Arman berdiri di depan Soraya dengan wajah serius. Ia menarik napas panjang sebelum mulai berbicara.
"Soraya, ada sesuatu yang penting yang perlu aku bicarakan denganmu," katanya pelan, matanya tetap terpaku pada wajah Soraya.
Soraya merasakan ketegangan di udara, ada sesuatu yang berbeda dalam sikap Arman hari ini. Ia menyilangkan tangan, mencoba menunjukkan ketenangannya meskipun hatinya mulai tidak enak.
"Ada apa, Arman?" tanya Soraya, suaranya terdengar sedikit ragu.

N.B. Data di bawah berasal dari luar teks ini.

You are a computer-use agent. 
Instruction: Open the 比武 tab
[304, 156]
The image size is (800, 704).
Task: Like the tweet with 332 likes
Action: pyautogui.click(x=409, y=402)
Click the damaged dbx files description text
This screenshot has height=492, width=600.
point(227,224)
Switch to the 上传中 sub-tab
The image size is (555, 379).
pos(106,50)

Arman ragu sejenak, sebelum akhirnya berkata,
"Aku baru saja mendapat informasi yang mengejutkan tentangmu. Tentang keluargamu."
Soraya mengerutkan kening, terkejut mendengar kata-kata Arman.
"Apa maksudmu?" tanyanya dengan suara lebih tegas,
Soraya mencoba menahan cemas yang mulai menyusup.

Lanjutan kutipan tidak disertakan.